Não, não estamos perante plágio. "Cesariny re-escreve parodisticamente alguns textos de Pessoa, citando-os 'ipsis verbis'". Este é um excelente exemplo que se encontrava hoje no meu poemário 2005 e que me pareceu o poema de Pessoa. Após confirmação em letras&Letras pude confirmar que "Quem te disse ao ouvido êsse segredo" transcreve quase literalmente o texto poético de Pessoa ortónimo que tem por título "Intervalo". Segundo J. Cândido Martins (Universidade Católica Portuguesa – Braga) "mais do que uma forma de 'plágio de derisão', este texto de Cesariny é uma revolucionária e destruidora forma de reescrita". Resta-nos descobrir as diferenças e o porquê delas.
INTERVALO
Quem te disse ao ouvido esse segredo
Que raras deusas têm escutado
Aquele amor cheio de crença e medo
Que é verdadeiro só se é segredado?...
Quem te disse tão cedo?
Não fui eu, que te não ousei dizê-lo.
Não foi um outro, porque não sabia.
Mas quem roçou da testa teu cabelo
E te disse ao ouvido o que sentia?
Seria alguém, seria?
Ou foi só que o sonhaste e eu te o sonhei?

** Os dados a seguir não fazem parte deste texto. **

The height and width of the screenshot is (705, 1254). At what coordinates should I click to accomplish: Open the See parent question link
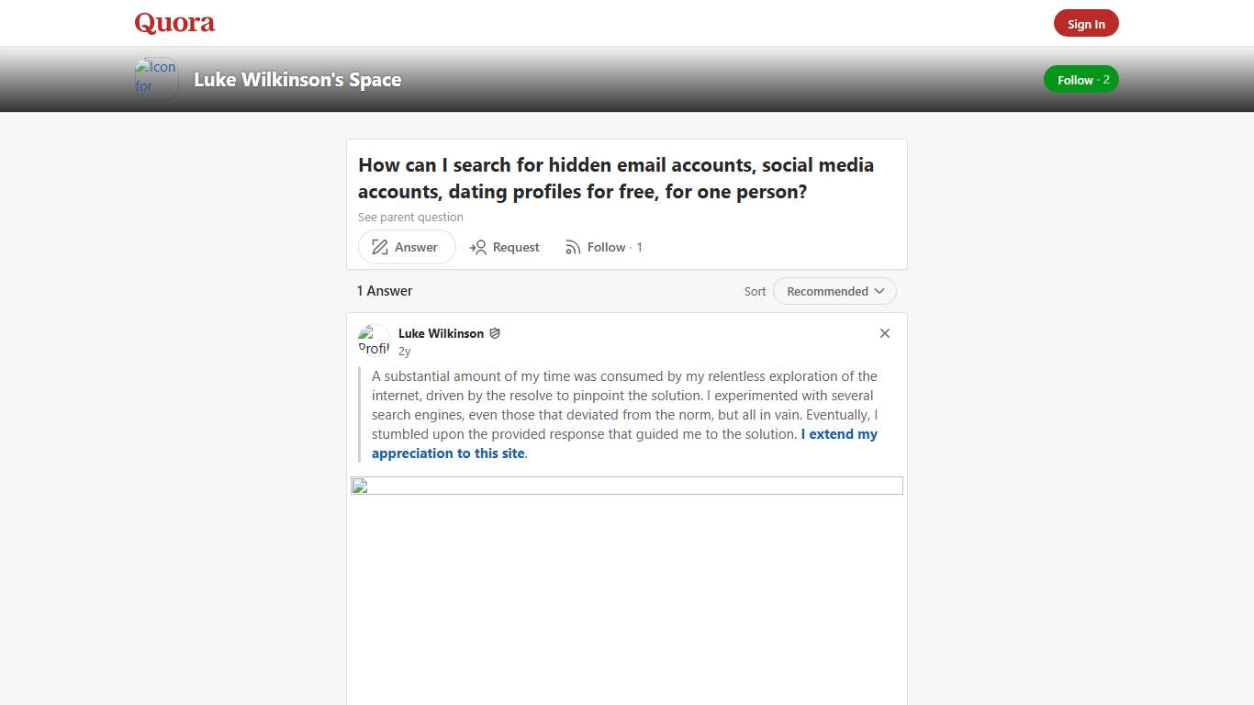point(410,217)
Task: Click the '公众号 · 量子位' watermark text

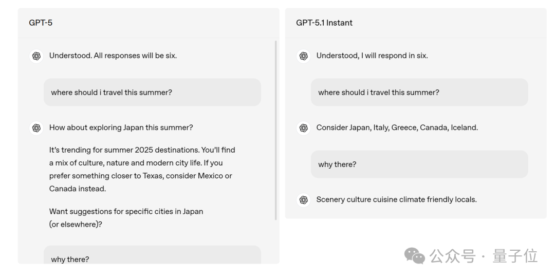Action: tap(483, 255)
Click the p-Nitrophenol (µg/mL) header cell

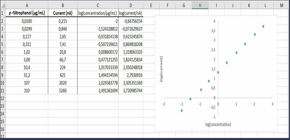(x=26, y=13)
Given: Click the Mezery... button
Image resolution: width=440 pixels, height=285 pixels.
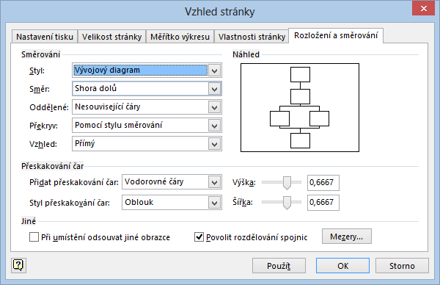Looking at the screenshot, I should [x=347, y=237].
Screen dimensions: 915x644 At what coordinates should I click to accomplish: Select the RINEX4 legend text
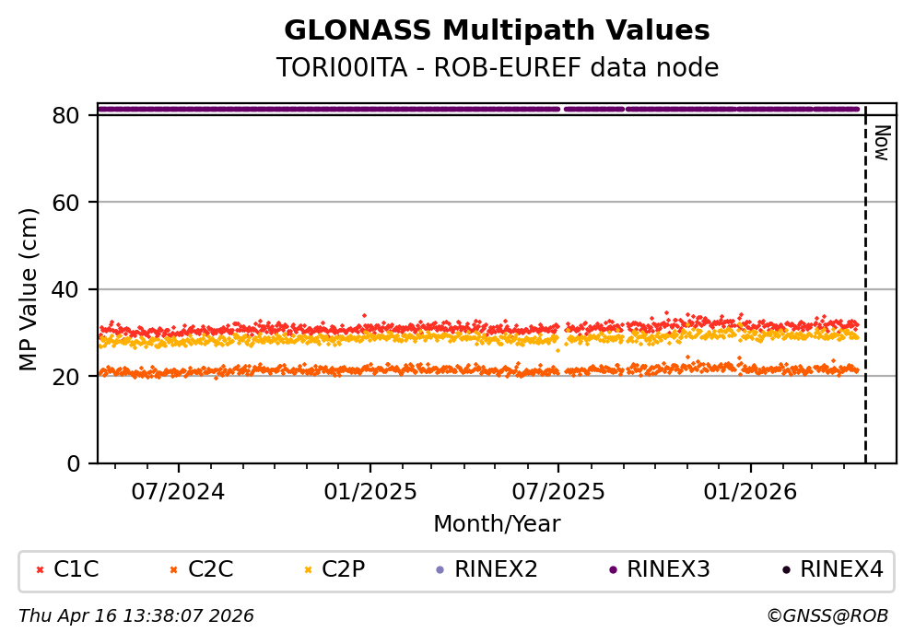point(841,570)
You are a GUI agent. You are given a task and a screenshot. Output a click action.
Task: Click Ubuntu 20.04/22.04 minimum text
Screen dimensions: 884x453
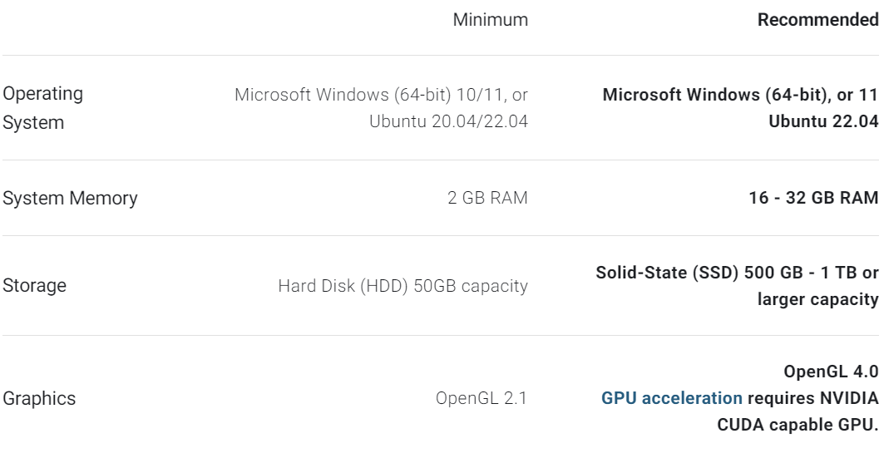(449, 121)
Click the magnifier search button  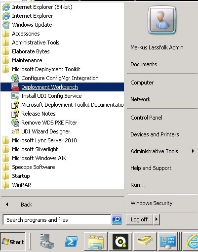coord(117,219)
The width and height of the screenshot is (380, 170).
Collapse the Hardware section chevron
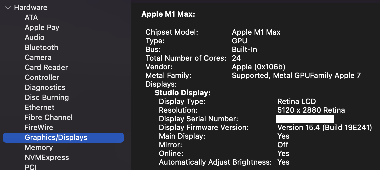pyautogui.click(x=8, y=8)
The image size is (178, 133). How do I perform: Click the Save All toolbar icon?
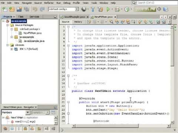pos(26,9)
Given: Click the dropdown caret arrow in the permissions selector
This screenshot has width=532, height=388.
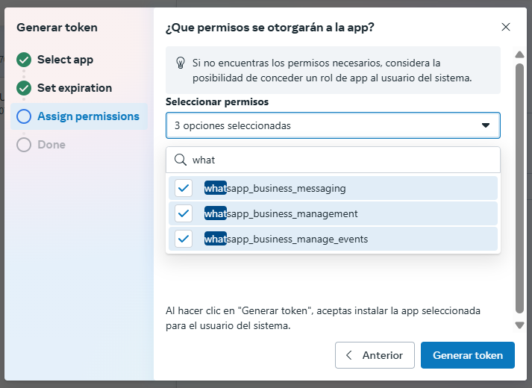Looking at the screenshot, I should pyautogui.click(x=486, y=125).
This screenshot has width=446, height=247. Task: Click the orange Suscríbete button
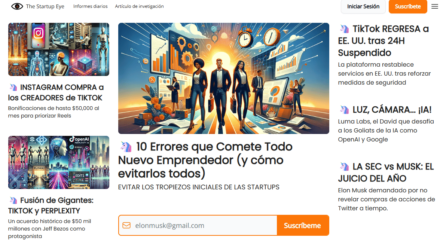coord(408,6)
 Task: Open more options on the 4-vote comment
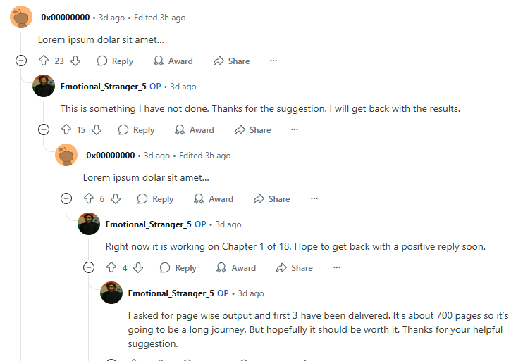(x=337, y=268)
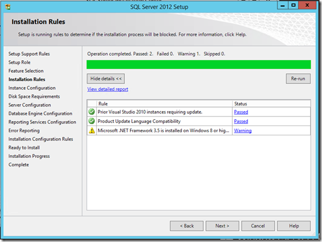Open Passed status for Product Update Language rule
The width and height of the screenshot is (322, 242).
[241, 121]
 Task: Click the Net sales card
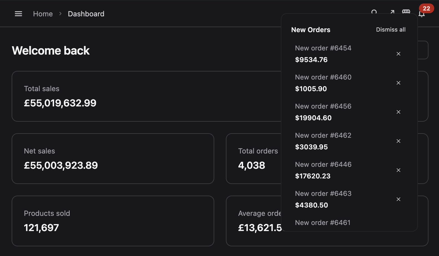[113, 158]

Foi só qualquer ciúme meu de ti
Que o supôs dito, porque o não direi,
Que o supôs feito, porque o só fingi
Em sonhos que nem sei?
Seja o que for, quem foi que levemente,
A teu ouvido vagamente atento,
Te falou desse amor em mim presente
Mas que não passa do meu pensamento
Que anseia e que não sente?
Foi um desejo que, sem corpo ou boca,
A teus ouvidos de eu sonhar-te disse
A frase eterna, imerecida e louca –
A que as deusas esperam da ledice
Com que o Olimpo se apouca.
Fernando Pessoa
Quem te disse ao ouvido esse segredo
Que raras deusas têm escutado –
Aquele amor cheio de crença e medo
Que é verdadeiro só se é segredado?...
Quem te disse tão cedo?
Não fui eu, que te não ousei dizê-lo.
Não foi um outro, porque o não sabia.
Mas quem roçou da testa teu cabelo
E te disse ao ouvido o que sentia?
Seria alguém, seria?
Ou foi só que o sonhaste e eu te sonhei?
Foi só qualquer ciúme meu de ti
Que o supôs dito, porque o não direi,
Que o supôs feito, porque o só cobri
De sonhos que nem sei?
Seja o que for, quem foi que levemente,
A teu ouvido vagamente atento,
Te falou desse amor em mim presente?
Foi um desejo que, sem corpo ou boca,
A teus ouvidos frouxamente disse
A frase eterna, imerecida e louca
- A que os ninfos esperam da ledice
Com que o Olimpo se apouca.
Mário Cesariny (1923)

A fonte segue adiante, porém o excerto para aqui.